▶ [What you will do]:
**A)** In the concert review of The Bloody Beetroots, what made the band look like "a branded, coy, Italo-disco version of Black Metal"? Answer in one to three sentences.
**B)** Carry on the concert review of The Bloody Beetroots at Webster Hall from the end of its last paragraph.

The Bloody Beetroots


“The Bloody Beetroots present Death Crew 77 / Webster Hall”
For Knocks from the Underground
By Michael Bradshaw


 

“Modernity is the transitory, the fugitive, the contingent, which make up one half of art, the other being the eternal and the immutable. This transitory fugitive element, which is constantly changing, must not be despised or neglected.”

What other techno band quotes Baudelaire on their MySpace page? (And a theory quote, at that.) Perhaps it is in Baudelaire’s limp-wristed summoning of hell (Or Satan, specifically) that Italian techno pioneers The Bloody Beetroots find a common vision. “Death Crew 77” is The Bloody Beetroots live show and when they took the stage in matching, leotard-grade tight jeans, black-on-white Chuck Taylors, motorcycle jackets, and silver Mexican wrestling masks Friday night, they appeared fantastically as a branded, coy, Italo-disco version of Black Metal.

Outside the show, a line of MetroNorth & New Jersey Transit ravers waited patiently to squeeze into a very sold-out Webster Hall on one of those first chilly New York autumn nights that forces you to admit summer is so, officially, over.

▶ [Entries supplied]:
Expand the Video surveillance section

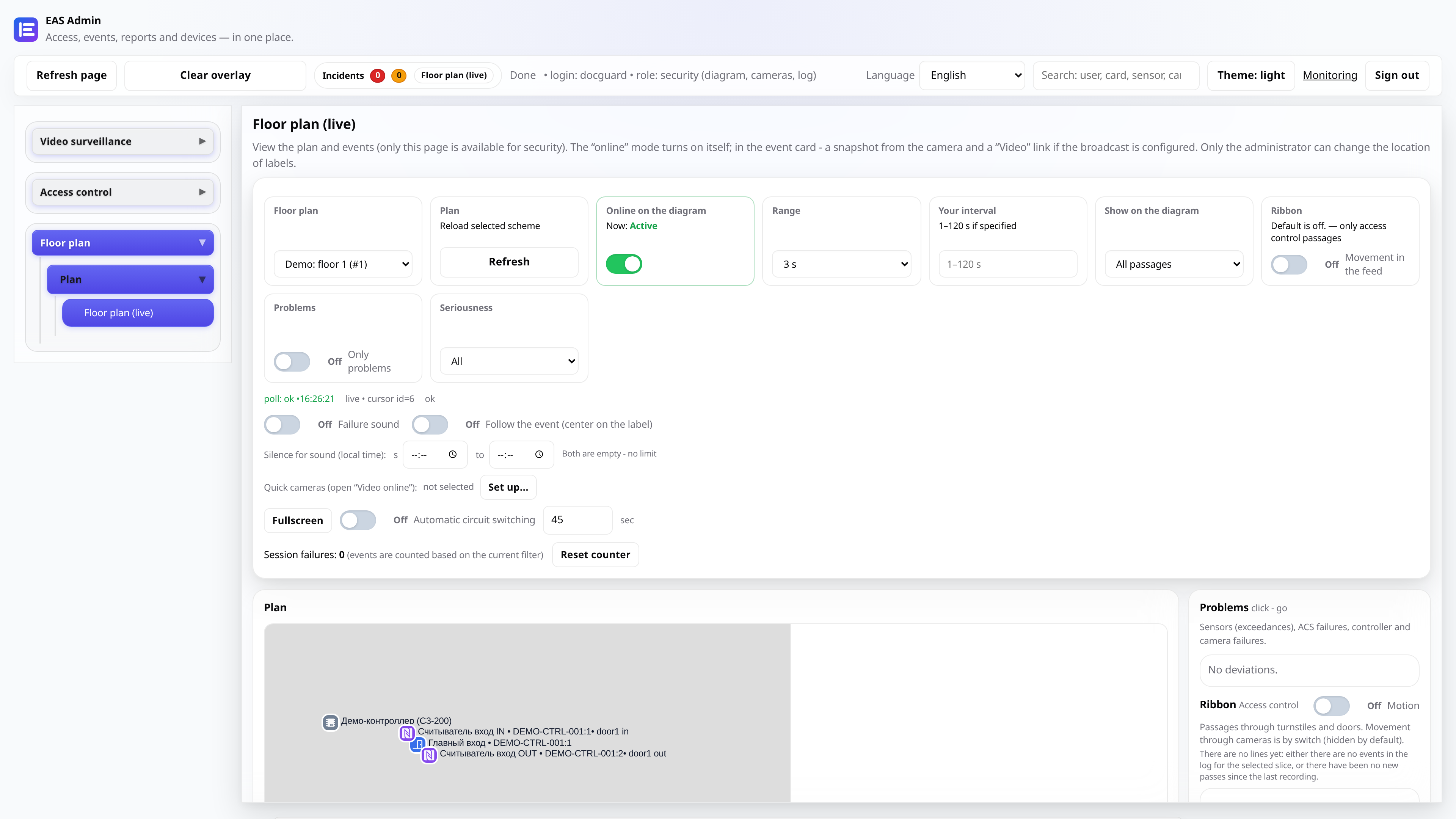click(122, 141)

...

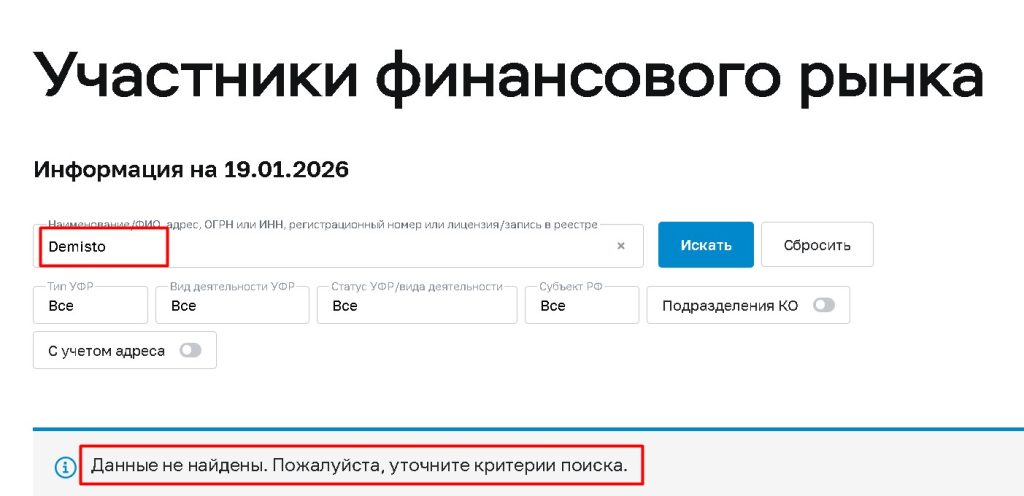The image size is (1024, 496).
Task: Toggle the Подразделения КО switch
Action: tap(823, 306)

▶ [Answer list]:
**A)** The look came from what the band wore on stage Friday night. They had matching, leotard-grade tight jeans, black-on-white Chuck Taylors, motorcycle jackets, and silver Mexican wrestling masks.

**B)**
A separate line of equally colorful European models were ushered in quickly.

Inside, glow-sticks wiggled above the crowd in smokey, beat-filled air. Shirtless men mingled freely laughing, high-fiving, hats backward, among feux-leopard trim and cleavage. They’re here to see the Baudelaire band?

When the lights fell and the glow-sticks alighted to full-twirl, Death Crew 77 wrenched their skin-tight legs and respective groins into regulation rock position. Lead singer and Baudelaire visionary Sir Bob Cornelius Rifo stood between two banks of synthesizers, pointed his index finger to the rafters, screamed (I think) “One, two, three, four!” and then Satan, God, and everybody else had to go home because shit just went bananas after that.